カワタ タケフミ   Kawata Takefumi
  川田 健文
   所属   東邦大学  理学部 生物学科
   職種   教授
論文種別 原著
言語種別 英語
査読の有無 査読あり
表題 Identification of the kinase that activates a non-metazoan STAT gives insights the evolution of phosphotyrosine-SH2 domain signaling.
掲載誌名 正式名:Proceedings of the National Academy of Sciences of the United States of America
略  称:Proc Natl Acad Sci U S A
ISSNコード:00278424/10916490
巻・号・頁 109(28),pp.E1931
著者・共著者 Araki, T., Kawata, T.† and Williams, J.G.
担当区分 2nd著者
発行年月 2012/06
概要 SH2 domains are integral to many animal signaling pathways. By interacting with specific phosphotyrosine residues, they provide regulatable protein–protein interaction domains. Dictyostelium is the only nonmetazoan with functionally characterized SH2 domains, but the cognate tyrosine kinases are unknown. There are no orthologs of the animal tyrosine kinases, but there are very many tyrosine kinase-like kinases (TKLs), a group of kinases which, despite their family name, are classified mainly as serine-threonine kinases.
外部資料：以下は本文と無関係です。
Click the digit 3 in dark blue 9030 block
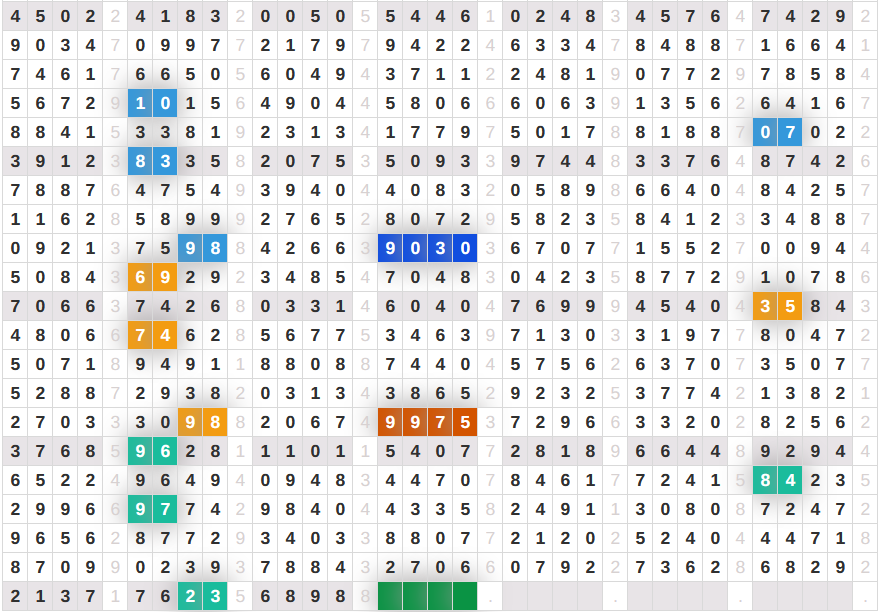Viewport: 880px width, 612px height. 440,249
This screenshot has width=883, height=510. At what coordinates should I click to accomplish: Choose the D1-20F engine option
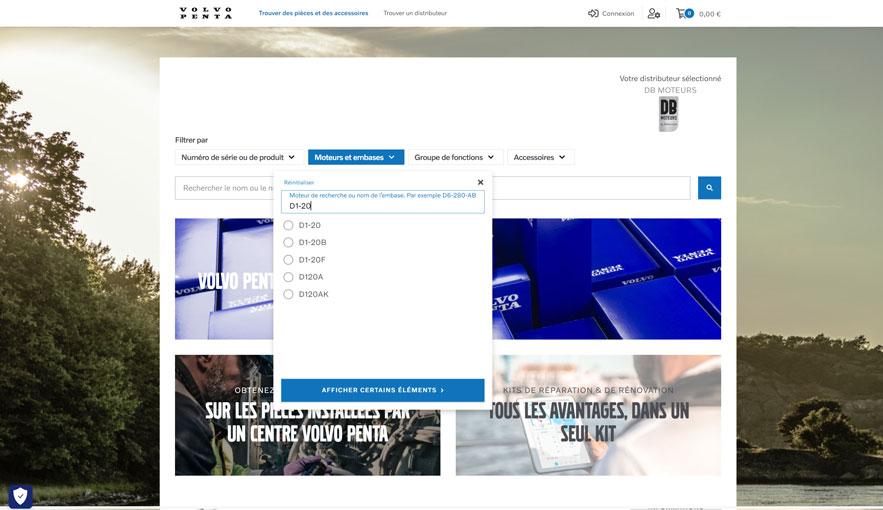(x=289, y=260)
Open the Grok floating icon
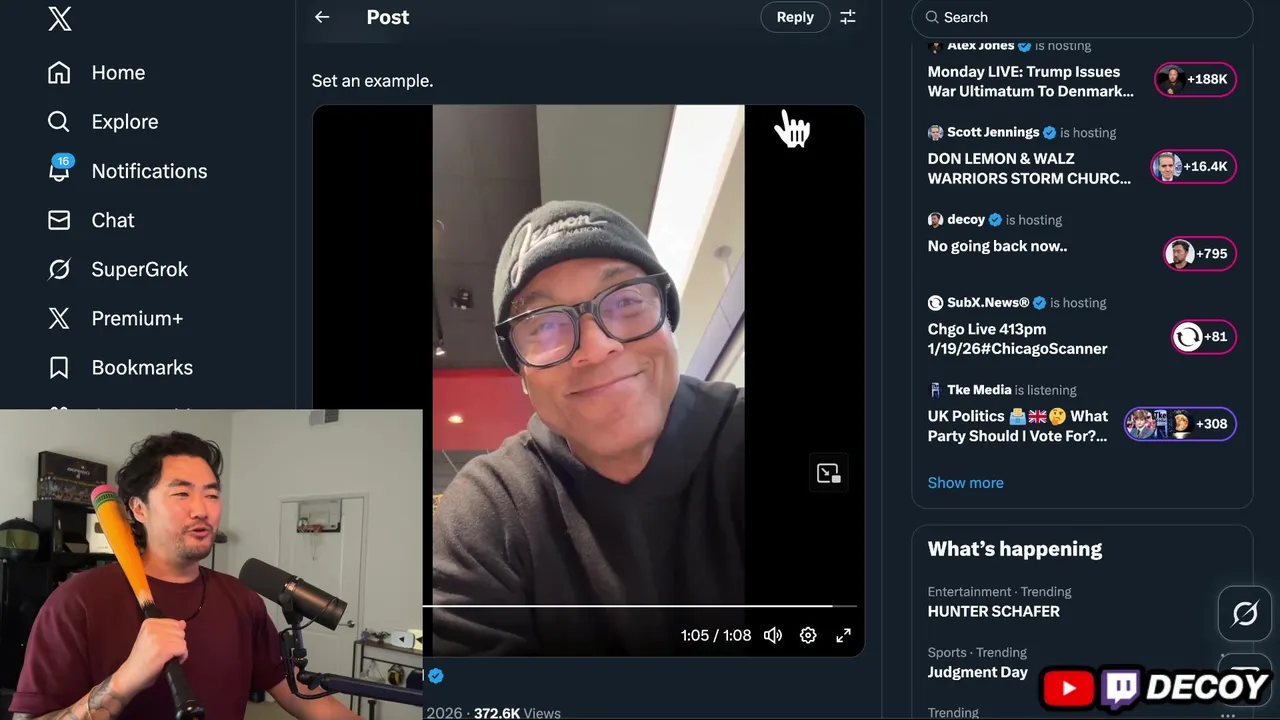This screenshot has height=720, width=1280. [1245, 613]
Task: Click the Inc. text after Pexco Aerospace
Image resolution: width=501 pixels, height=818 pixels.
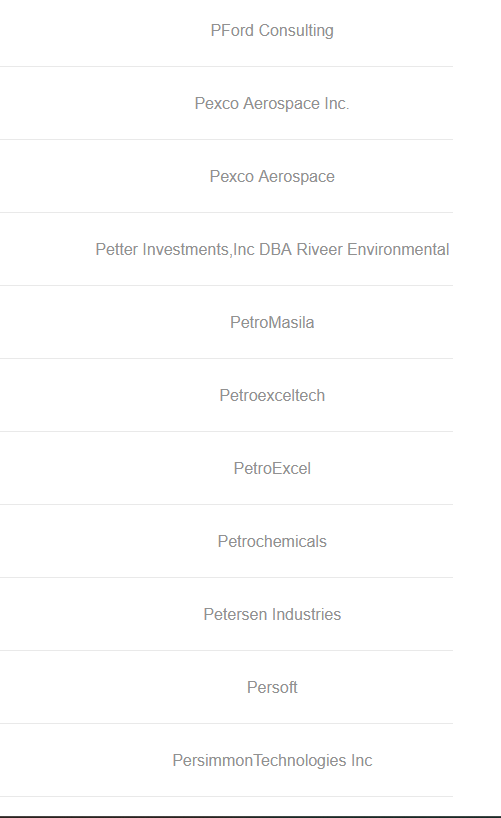Action: tap(337, 103)
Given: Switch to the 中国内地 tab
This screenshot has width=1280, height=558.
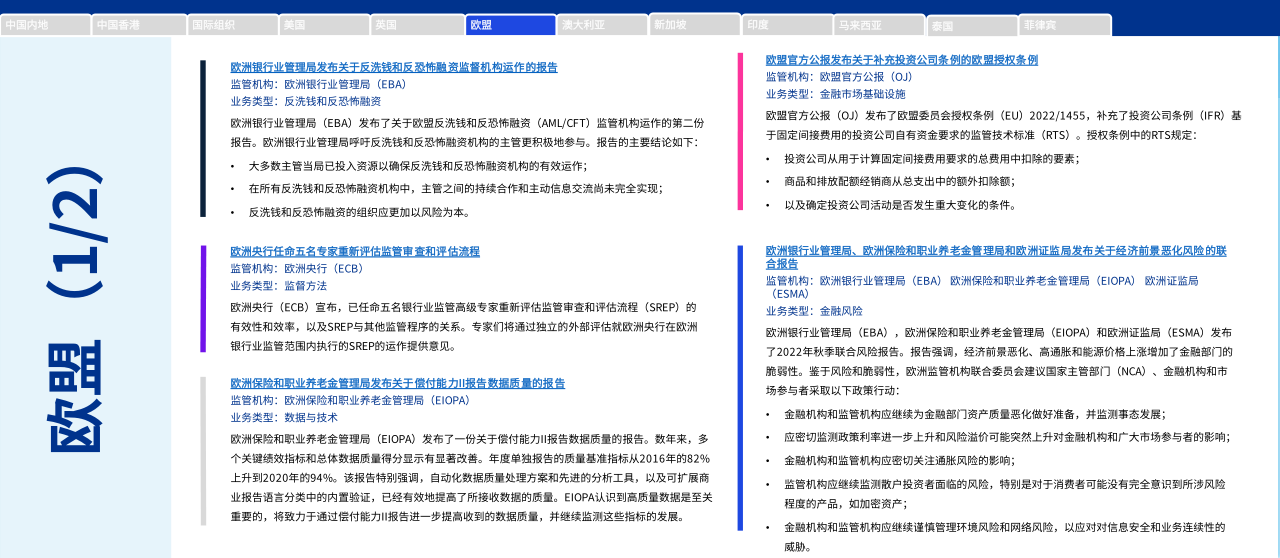Looking at the screenshot, I should pos(44,25).
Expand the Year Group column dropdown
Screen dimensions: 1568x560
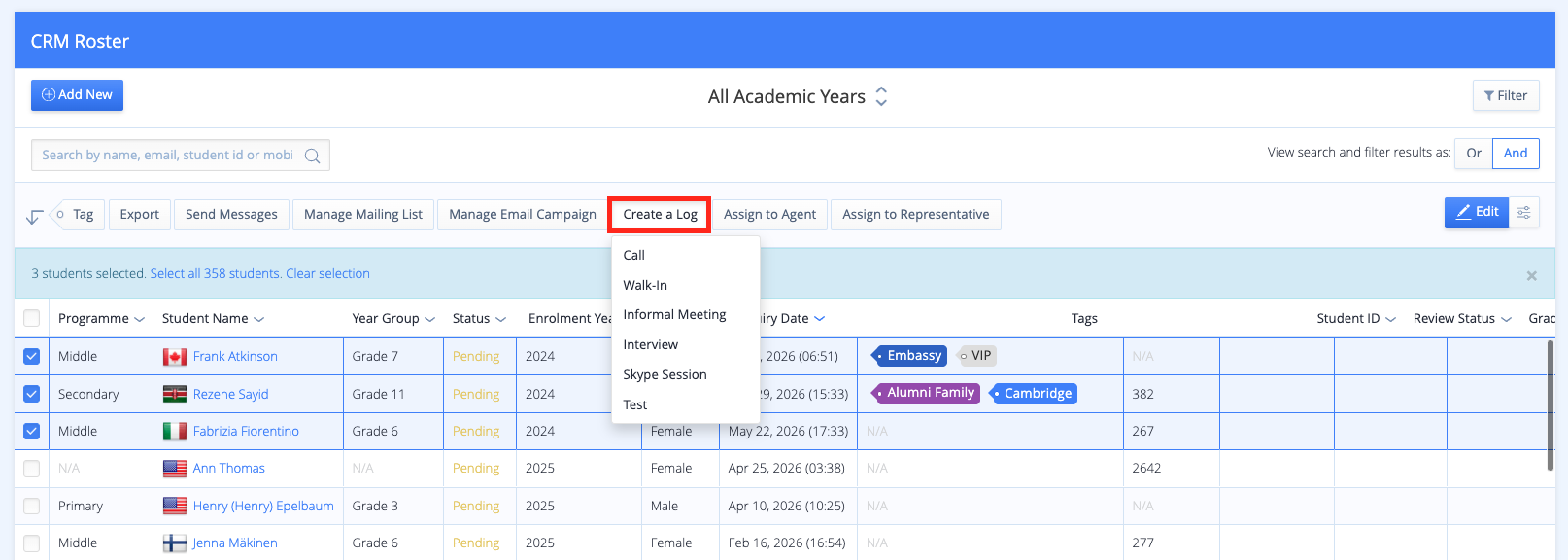429,319
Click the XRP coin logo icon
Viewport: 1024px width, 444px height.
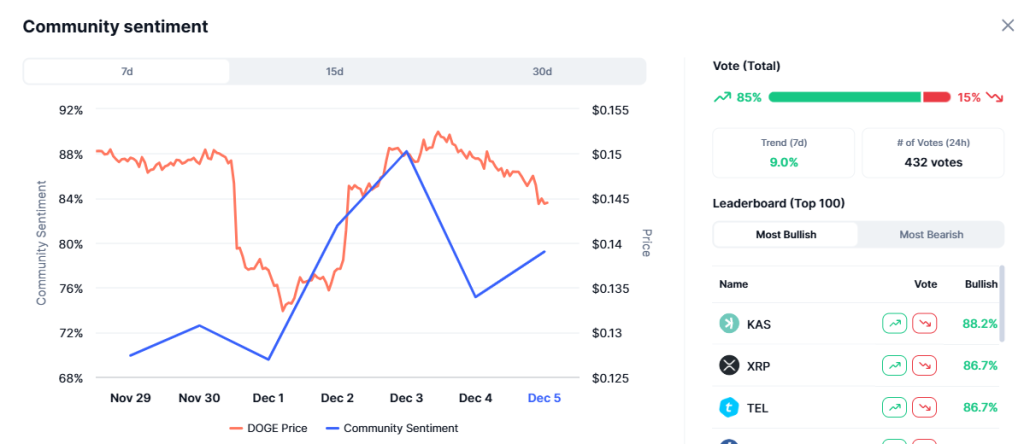coord(729,366)
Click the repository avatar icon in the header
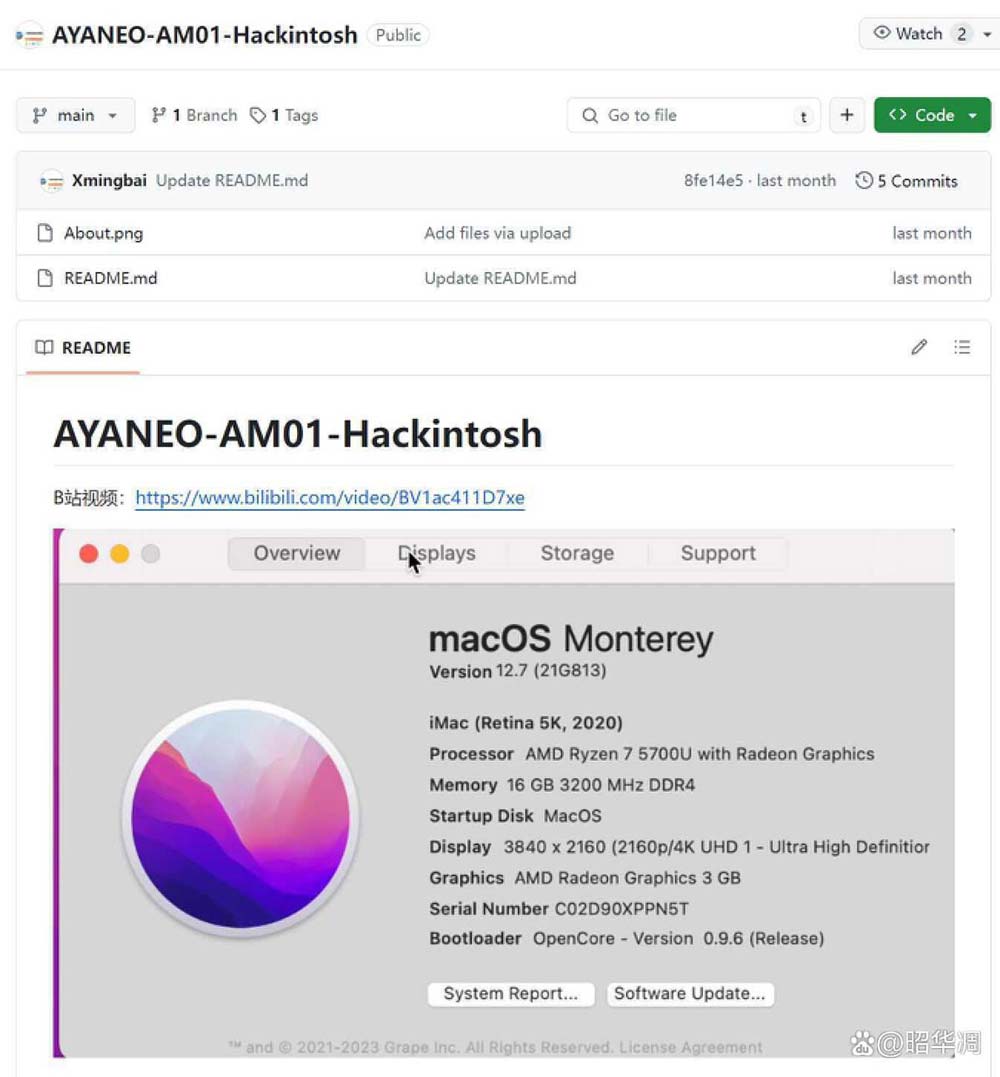 coord(30,35)
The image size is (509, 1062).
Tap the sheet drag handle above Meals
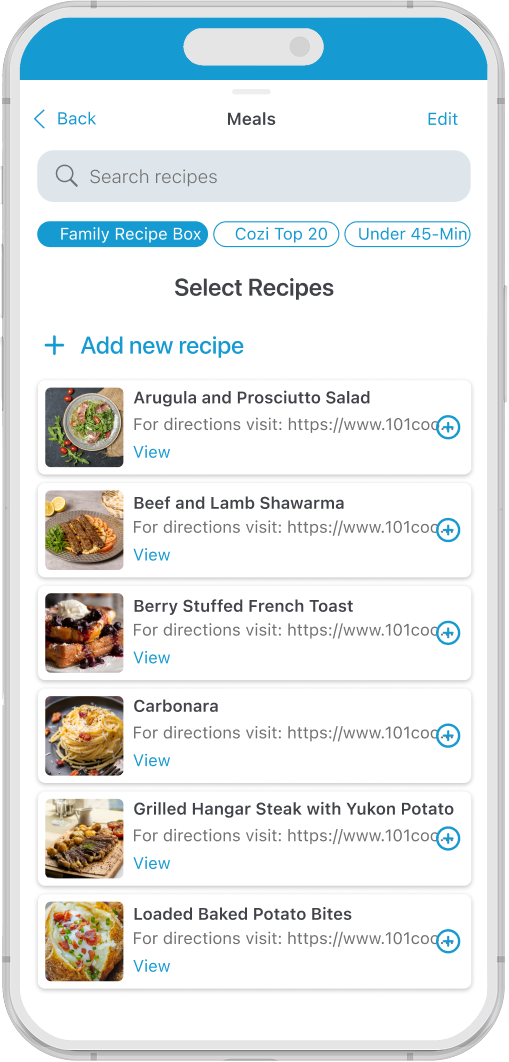point(251,91)
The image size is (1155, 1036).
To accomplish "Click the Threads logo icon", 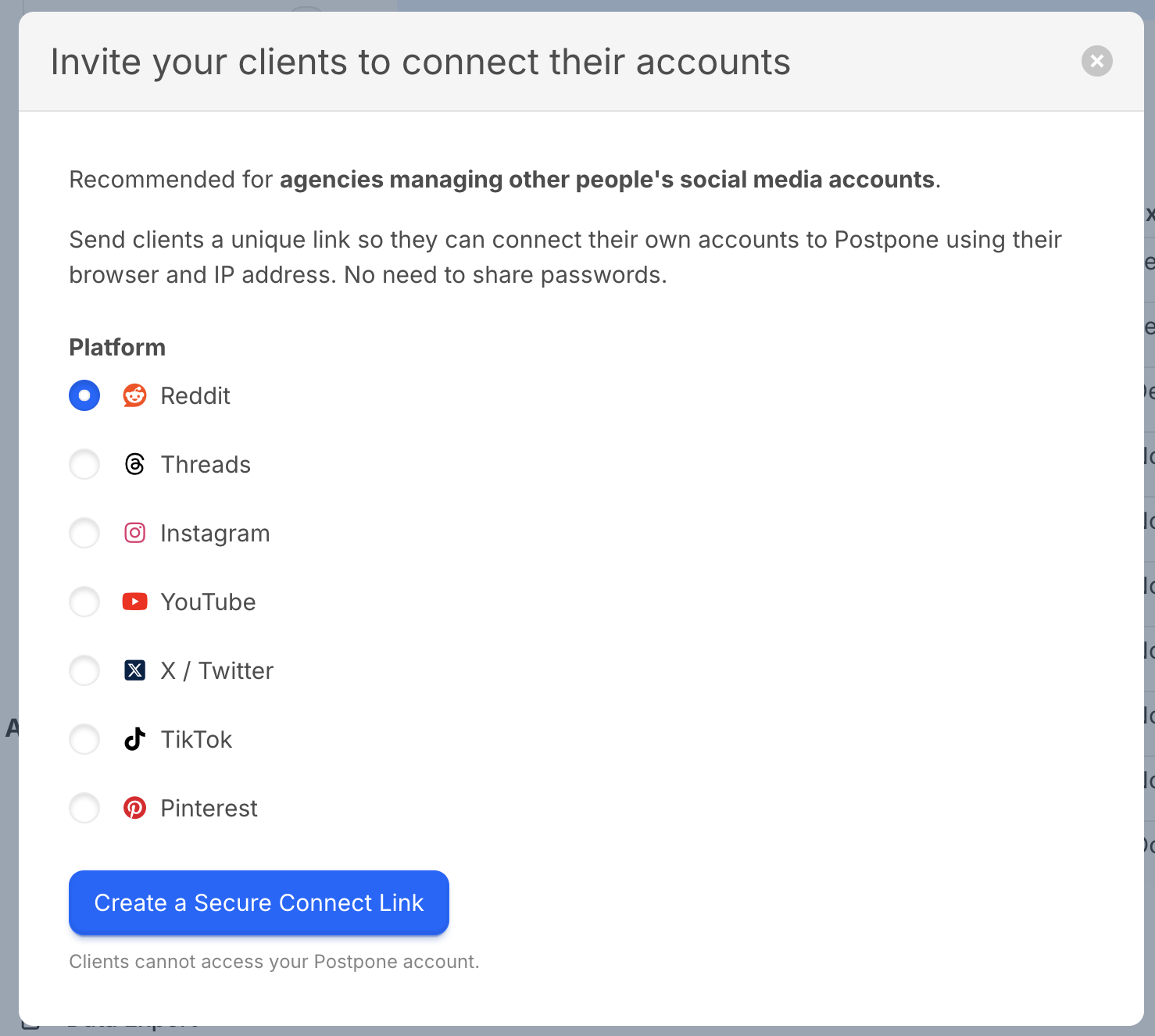I will pyautogui.click(x=134, y=464).
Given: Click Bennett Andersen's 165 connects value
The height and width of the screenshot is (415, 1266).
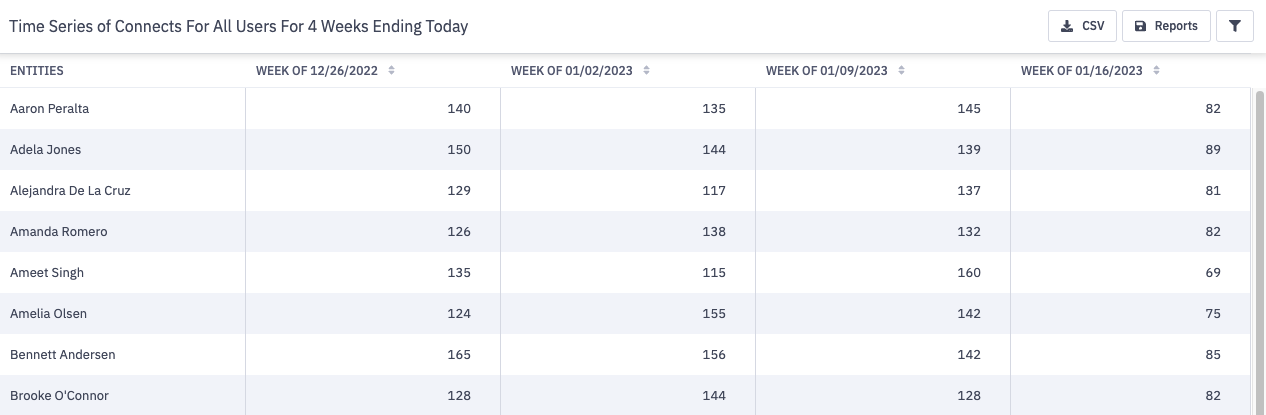Looking at the screenshot, I should [x=459, y=354].
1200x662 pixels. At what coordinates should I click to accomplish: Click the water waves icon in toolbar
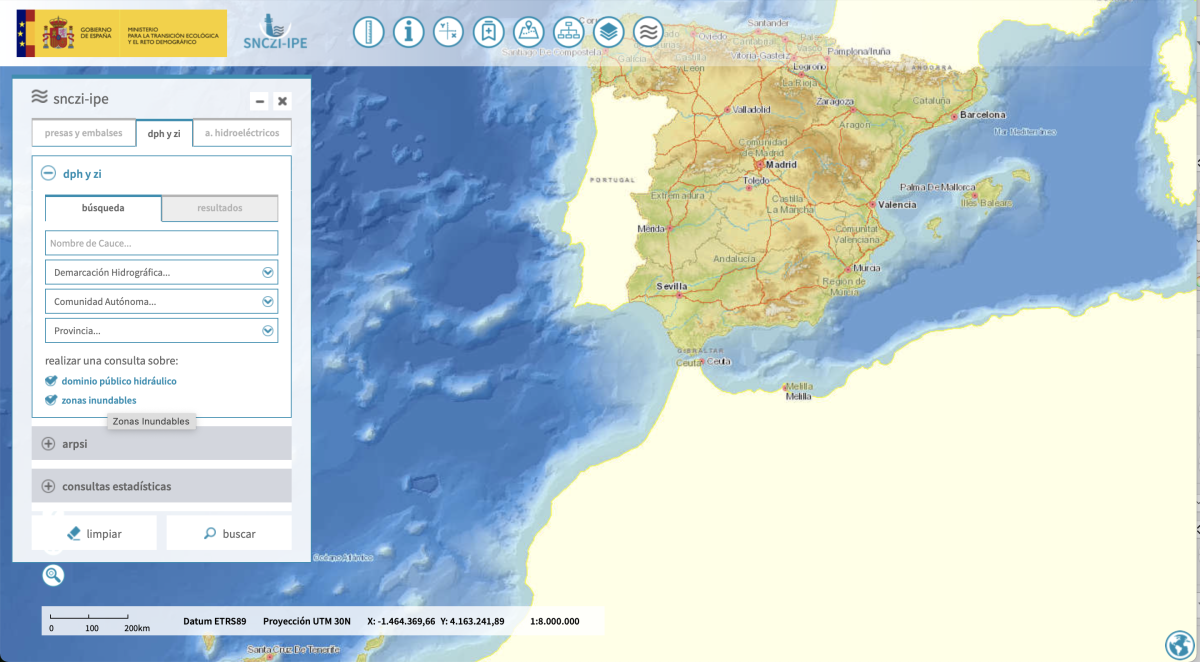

STATs are transcription factors that dimerize via phosphotyrosine–SH2 domain interactions. STATc is activated by phosphorylation on Tyr922 when cells are exposed to the prestalk inducer differentiation inducing factor (DIF-1), a chlorinated hexaphenone. We show that in a null mutant for Pyk2, a tyrosine-specific TKL, exposure to DIF-1 does not activate STATc. Conversely, overexpression of Pyk2 causes constitutive STATc activation. Pyk2 phosphorylates STATc on Tyr922 in vitro and complexes with STATc both in vitro and in vivo. This demonstration that a TKL directly activates a STAT has significant implications for understanding the evolutionary origins of SH2 domain–phosphotyrosine signaling. It also has mechanistic implications. Our previous work suggested that a predicted constitutive STATc tyrosine kinase activity is counterbalanced in vivo by the DIF-1–regulated activity of PTP3, a Tyr922 phosphatase. Here we show that the STATc-Pyk2 complex is formed constitutively by an interaction between the STATc SH2 domain and phosphotyrosine residues on Pyk2 that are generated by autophosphorylation. Also, as predicted, Pyk2 is constitutively active as a STATc kinase. This observation provides further evidence for this highly atypical, possibly ancestral, STAT regulation mechanism.